Given instruction:
Pick out every row of the records that contains the word "line", and copy each of those rows in full.

Material for the task:

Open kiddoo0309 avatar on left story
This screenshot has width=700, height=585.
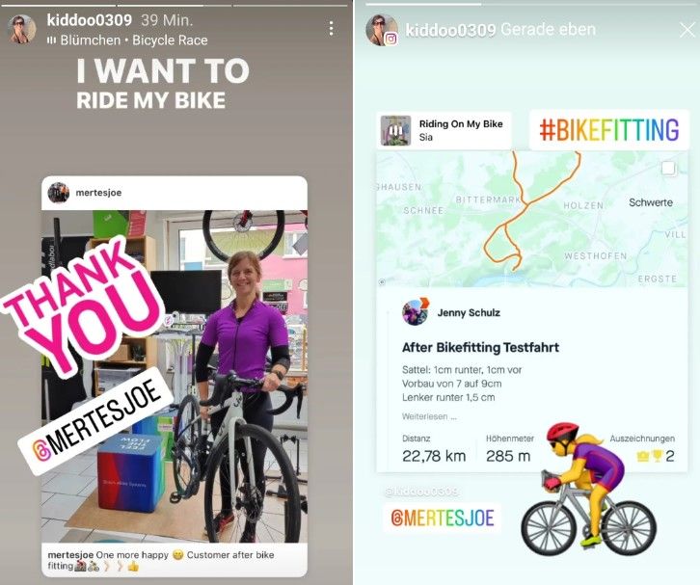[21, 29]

==

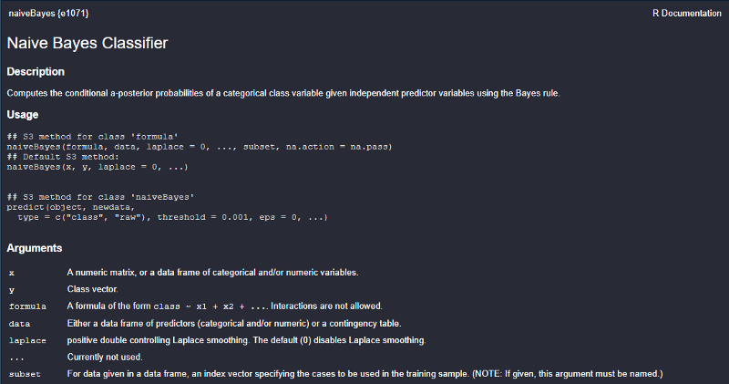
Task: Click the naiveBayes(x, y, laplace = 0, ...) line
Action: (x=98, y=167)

Solution to this exercise:
Task: Click the naiveBayes(x, y, laplace = 0, ...) line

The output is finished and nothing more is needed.